Shares of Linux software company Red Hat fell in after-hours trading Monday after the company reported a quarterly profit that fell slightly short of Wall Street’s expectations even though revenue was on target.
The Raleigh-based company reported after the markets closed Monday that net income, after excluding stock compensation and amortization, totaled $54.9 million, or 28 cents per share. Analysts polled by Thomson Reuters were anticipating an additional 1 cent per share, or 29 cents, which would have been on par with the year-ago numbers.
The shortfall proved illusory, however, as Charlie Peters, Red Hat’s chief financial officer, noted during a conference call late Monday that the company’s quarterly profit was shaved by a penny per share because of legal and accounting costs associated with two small acquisitions announced during the quarter.
“The analysts would not have expected that,” Peters said in an interview after the call. “Now that they know about it, I think they’ll just discount” the shortfall.
“Absolutely,” said Steven Ashley, an analyst with Ashley Baird Equity Research. “That is a nonevent.”
Red Hat shares fell as much as 4 percent in after-hours trading.

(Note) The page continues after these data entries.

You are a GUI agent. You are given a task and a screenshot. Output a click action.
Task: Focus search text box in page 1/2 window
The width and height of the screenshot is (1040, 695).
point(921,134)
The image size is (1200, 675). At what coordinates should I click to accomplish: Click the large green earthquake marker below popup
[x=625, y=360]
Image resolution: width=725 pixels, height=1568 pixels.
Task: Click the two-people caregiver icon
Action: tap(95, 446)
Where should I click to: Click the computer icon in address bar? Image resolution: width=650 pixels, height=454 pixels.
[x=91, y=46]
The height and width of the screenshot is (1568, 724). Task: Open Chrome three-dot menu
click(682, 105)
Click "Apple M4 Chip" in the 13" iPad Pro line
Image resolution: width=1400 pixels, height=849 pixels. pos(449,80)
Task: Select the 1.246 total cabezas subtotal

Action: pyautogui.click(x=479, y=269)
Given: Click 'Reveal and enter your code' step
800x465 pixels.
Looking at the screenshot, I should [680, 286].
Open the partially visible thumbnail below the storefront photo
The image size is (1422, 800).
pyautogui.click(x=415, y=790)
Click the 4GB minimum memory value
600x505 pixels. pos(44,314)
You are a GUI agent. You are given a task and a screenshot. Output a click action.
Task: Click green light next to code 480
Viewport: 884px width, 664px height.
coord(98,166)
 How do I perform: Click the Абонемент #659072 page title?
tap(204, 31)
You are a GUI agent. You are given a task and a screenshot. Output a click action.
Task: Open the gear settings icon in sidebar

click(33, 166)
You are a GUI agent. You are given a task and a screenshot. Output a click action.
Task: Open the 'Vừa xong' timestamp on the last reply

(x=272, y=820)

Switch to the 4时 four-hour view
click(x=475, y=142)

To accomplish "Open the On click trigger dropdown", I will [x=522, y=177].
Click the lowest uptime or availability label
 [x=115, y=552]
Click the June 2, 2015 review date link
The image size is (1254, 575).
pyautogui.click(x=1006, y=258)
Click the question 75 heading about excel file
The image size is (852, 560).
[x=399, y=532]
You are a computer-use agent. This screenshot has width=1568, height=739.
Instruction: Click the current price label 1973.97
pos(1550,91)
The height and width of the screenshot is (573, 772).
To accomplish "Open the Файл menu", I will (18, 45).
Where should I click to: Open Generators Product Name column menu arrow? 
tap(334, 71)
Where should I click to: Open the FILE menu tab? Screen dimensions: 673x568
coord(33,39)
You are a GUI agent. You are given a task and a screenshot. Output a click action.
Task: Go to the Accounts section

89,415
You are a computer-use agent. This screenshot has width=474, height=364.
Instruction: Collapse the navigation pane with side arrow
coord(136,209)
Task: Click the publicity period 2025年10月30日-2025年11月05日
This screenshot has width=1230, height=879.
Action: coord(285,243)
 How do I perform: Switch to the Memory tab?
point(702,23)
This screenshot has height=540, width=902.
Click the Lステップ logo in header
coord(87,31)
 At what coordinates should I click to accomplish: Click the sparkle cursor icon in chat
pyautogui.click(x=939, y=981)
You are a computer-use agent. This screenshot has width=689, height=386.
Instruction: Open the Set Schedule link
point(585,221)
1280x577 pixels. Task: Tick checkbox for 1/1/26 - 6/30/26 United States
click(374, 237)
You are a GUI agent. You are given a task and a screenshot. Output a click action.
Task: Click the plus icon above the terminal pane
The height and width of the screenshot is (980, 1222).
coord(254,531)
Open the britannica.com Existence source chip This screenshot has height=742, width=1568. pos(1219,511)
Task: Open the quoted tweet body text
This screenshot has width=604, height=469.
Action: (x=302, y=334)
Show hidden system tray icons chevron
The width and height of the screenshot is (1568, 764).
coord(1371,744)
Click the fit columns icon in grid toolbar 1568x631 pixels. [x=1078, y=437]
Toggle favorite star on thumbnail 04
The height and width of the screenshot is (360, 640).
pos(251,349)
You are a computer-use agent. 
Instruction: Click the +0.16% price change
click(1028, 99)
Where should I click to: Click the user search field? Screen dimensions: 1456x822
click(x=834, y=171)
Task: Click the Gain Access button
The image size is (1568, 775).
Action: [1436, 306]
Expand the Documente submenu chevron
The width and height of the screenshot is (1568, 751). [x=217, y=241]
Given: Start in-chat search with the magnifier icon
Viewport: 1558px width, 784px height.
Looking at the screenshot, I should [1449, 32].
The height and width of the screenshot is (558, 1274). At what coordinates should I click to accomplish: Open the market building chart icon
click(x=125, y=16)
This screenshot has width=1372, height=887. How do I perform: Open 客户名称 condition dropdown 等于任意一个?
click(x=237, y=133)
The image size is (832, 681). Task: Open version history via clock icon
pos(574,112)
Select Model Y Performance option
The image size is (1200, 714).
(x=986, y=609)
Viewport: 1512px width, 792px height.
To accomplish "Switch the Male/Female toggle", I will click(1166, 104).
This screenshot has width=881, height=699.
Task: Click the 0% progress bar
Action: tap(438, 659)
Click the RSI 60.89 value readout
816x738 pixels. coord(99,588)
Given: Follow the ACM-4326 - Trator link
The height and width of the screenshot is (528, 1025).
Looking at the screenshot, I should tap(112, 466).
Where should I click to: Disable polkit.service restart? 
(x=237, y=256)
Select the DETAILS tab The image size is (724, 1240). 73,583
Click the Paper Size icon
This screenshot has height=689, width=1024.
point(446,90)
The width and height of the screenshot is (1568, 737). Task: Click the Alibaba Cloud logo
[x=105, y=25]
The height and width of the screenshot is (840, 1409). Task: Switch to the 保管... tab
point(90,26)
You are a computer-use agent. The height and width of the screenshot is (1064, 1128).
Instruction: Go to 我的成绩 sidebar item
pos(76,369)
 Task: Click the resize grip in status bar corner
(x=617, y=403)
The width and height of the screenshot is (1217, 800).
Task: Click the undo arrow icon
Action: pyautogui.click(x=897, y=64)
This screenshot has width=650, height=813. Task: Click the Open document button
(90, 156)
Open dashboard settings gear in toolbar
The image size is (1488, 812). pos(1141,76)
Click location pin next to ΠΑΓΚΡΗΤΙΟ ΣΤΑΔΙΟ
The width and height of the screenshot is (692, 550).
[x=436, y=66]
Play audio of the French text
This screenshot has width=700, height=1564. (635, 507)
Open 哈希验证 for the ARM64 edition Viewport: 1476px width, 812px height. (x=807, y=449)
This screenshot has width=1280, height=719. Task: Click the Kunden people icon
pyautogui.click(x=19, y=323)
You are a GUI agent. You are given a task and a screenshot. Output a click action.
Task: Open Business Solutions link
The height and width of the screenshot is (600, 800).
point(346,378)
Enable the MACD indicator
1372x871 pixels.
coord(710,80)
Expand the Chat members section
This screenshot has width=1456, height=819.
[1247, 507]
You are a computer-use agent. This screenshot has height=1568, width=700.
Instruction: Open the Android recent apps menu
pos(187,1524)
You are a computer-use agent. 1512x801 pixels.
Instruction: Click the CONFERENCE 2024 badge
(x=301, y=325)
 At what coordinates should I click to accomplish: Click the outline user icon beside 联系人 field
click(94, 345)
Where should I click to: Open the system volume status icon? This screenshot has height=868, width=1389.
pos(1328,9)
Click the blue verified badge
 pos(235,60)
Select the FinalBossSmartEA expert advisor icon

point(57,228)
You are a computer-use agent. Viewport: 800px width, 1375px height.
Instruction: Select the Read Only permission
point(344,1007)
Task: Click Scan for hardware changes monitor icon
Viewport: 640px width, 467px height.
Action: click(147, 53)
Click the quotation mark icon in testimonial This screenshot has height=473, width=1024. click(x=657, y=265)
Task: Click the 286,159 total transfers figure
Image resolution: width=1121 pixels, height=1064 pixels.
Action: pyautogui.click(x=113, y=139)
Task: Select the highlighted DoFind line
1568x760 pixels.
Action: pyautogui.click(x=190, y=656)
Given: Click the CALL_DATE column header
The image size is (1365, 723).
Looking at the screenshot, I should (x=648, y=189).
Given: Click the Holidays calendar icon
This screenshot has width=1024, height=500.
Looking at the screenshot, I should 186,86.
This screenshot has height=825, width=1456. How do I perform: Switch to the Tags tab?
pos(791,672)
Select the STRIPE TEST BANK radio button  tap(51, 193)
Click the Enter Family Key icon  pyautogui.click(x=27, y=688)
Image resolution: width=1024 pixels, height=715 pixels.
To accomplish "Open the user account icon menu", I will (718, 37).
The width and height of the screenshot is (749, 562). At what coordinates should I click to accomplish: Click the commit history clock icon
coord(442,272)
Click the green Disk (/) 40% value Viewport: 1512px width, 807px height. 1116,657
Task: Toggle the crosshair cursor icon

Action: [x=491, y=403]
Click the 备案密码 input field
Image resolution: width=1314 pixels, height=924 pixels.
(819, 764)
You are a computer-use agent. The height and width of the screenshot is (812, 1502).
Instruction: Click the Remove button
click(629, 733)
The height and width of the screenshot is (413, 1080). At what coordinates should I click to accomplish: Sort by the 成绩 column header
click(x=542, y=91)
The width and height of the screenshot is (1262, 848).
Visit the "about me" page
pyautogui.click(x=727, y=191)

Earlier Monday, Red Hat shares closed at $57.54, down 10 cents. Its shares have risen 39 percent this year.
Ashley said he was encouraged by the company’s earnings report and conference call even though the company shaved its projections for earnings per share and revenue for the year.
Red Hat’s open-source software is free, but the company makes money by charging customers for maintenance and support and for services such as training and consulting.
The company had been projecting $1.32 billion to $1.34 billion in annual revenue, but reduced its high-end expectations to $1.33 billion for the year.
That revenue tweak is because of lower than expected services revenue, but Ashley doesn’t consider that worrisome.
“It’s not the recurring part of the business, nor is it the critical part,” he said.
Ashley also noted that some of that reduced services revenue can be traced to handing off to systems integrators, such as IBM and Accenture, up-front consulting work done when a company is considering a Red Hat purchase.
That will pay off in the long run because “other people are out there selling your product for you,” he said.
Red Hat reported that revenue totaled $322.6 million for its fiscal second quarter that ended in August, a 15 percent jump that was in line with analysts’ projections. After adjusting for currency fluctuations, revenue rose 20 percent.
“We continue to deliver steady growth,” CEO Jim Whitehurst said during the conference call.
JBoss popularity grows
The company’s revenue increase included a jump in sales for its JBoss middleware, which ties together different business applications.
The increasing popularity of cloud computing is helping to fuel JBoss sales.
The company reported that half its 30 largest deals during the quarter included JBoss, including two deals that each exceeded $10 million.
JBoss “is finally crossing the chasm into really big adoption,” Ashley said.